В музыкальной школе учился мальчик. Худощавый и мелкий в кости, бледный и хилый, он всего и всех боялся. Сторонился даже товарищей, опасаясь как бы неосторожное или заведомо худо истолкованное слово не дошло до начальства. А от начальства за всю свою короткую жизнь он не видел» ничего, кроме неприятностей и горя.
Этот мальчик, с черной, буйно вьющейся шевелюрой и большими печальными глазами, в которых застыла скорбь поколений, веками гонимых, унижаемых, преследуемых и, наконец, заживо уничтожаемых в гетто, знал лишь два чувства: страх и любовь. Он боялся сильных мира сего – для мальчугана это были полицейский инспектор и директор школы – и любил музыку.
Ценой невероятных усилий, благодаря невероятным музыкальным способностям ему, нищему и бесправному бедняку, удалось попасть в музыкальную школу. Она была для него не просто учебным заведением, а будущим, благополучием, самой жизнью.
И вот этому мальчику – звали его Игнацем Мошелесом; впоследствии он стал одним из самых прославленных пианистов Европы – попалась на глаза Патетическая соната. Музыка ее настолько потрясла мальчика, что он позабыл и об осторожности, и о благоразумии, и о свирепом окрике директора.
Любовь победила страх. Маленький Мошелес впервые в жизни восстал против начальства. Он вопреки приказу раздобыл знаменитую сонату, переписал ее всю от руки (на покупку нот у него не было денег), разучил и блестяще исполнил.
Так воздействовала на умы и чувства молодежи Патетическая соната.
Это было закономерно. В ее музыке звучал голос эпохи. К нему чутко и беспрестанно прислушивался Бетховен.
Патетическая появилась в 1799 году. А в 1798 году в жизни Вены произошло событие, которое, думается, повлияло на создание сонаты.
Франц II сумел расправиться с иозефинцами. Но он не сумел расправиться с историей. Император вознамерился остановить ее поступательный ход – она жестоко отомстила ему. Иозефинцы были против войны – он уничтожил их. И ввязался в войну с Францией.
Несправедливая война принесла народу страдания, габсбургской монархии – поражения, императору– позор. И как ни старались продажные писаки перещеголять друг друга в восхвалении мудрости великого и всевидящего государя, скрыть позор было невозможно.

• [ФРАГМЕНТ ДАННЫХ]
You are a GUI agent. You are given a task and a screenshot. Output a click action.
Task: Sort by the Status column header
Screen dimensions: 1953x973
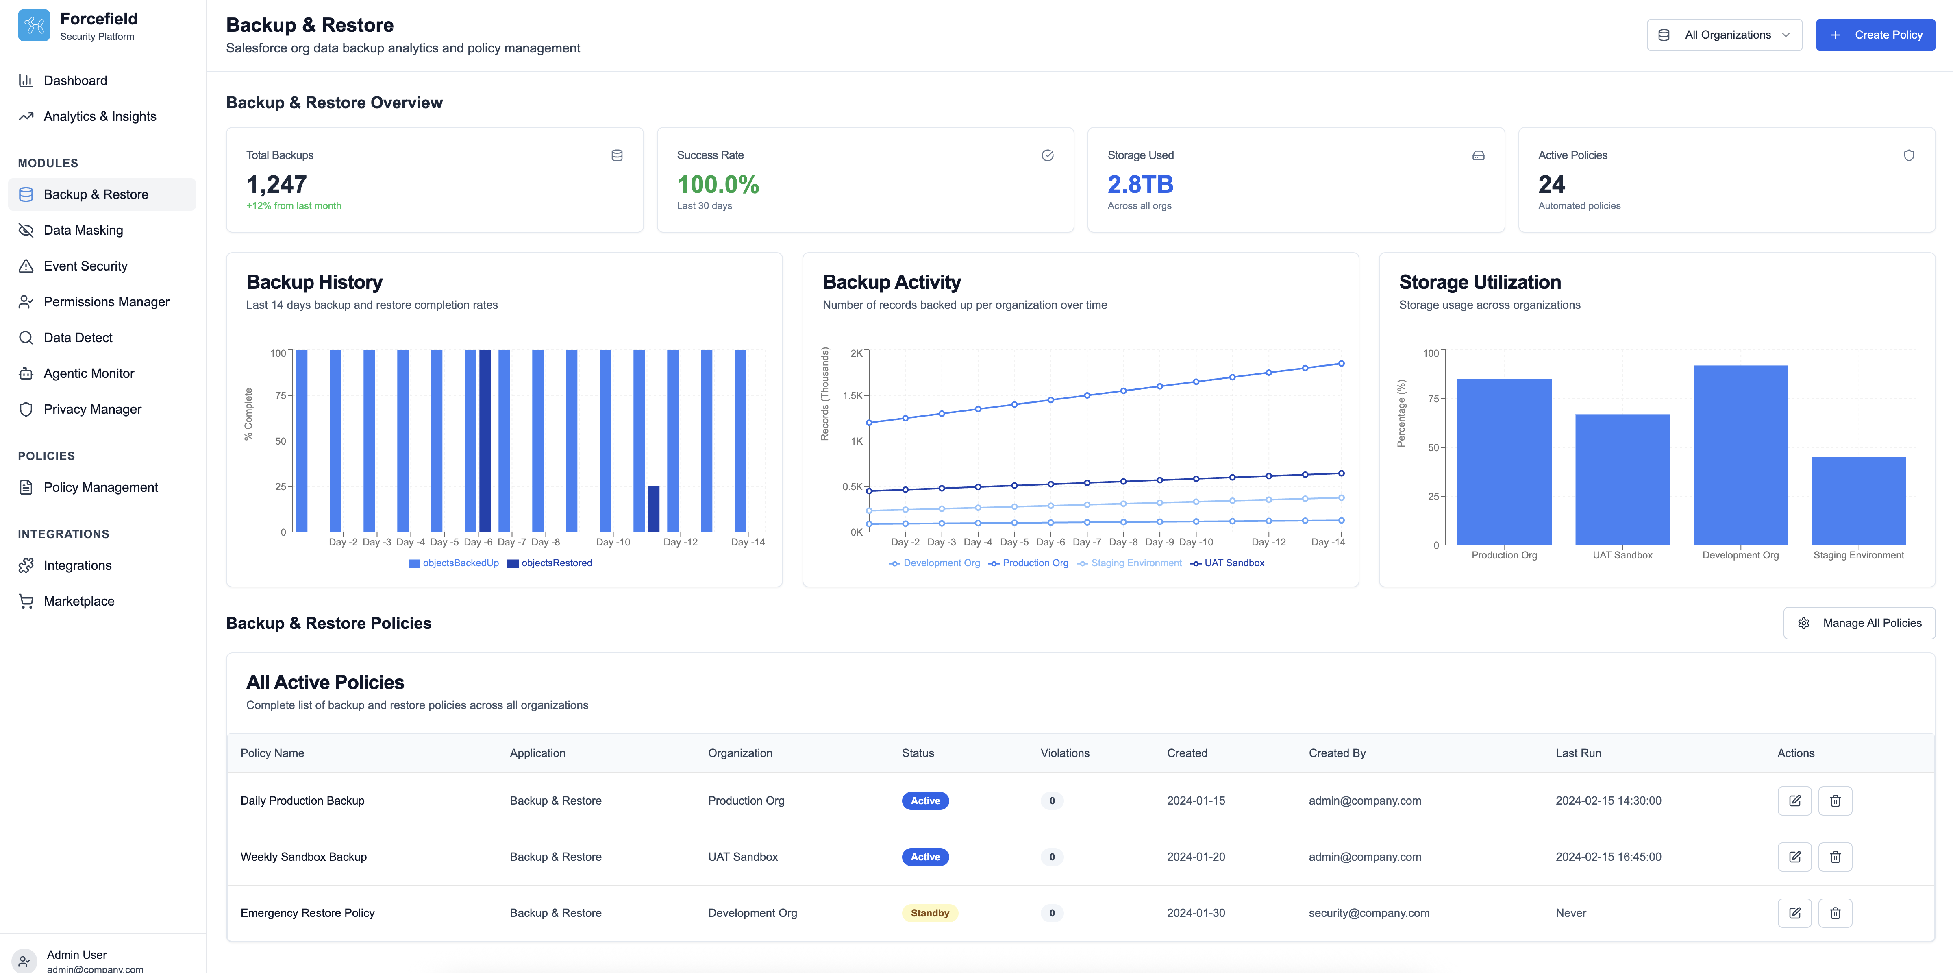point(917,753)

• [ЦЕЛЬ]
Почему, согласно исходному тексту, Мошелес переписал Патетическую сонату от руки?

• [РЕШЕНИЕ ЗАДАНИЯ]
У него не было денег на покупку нот.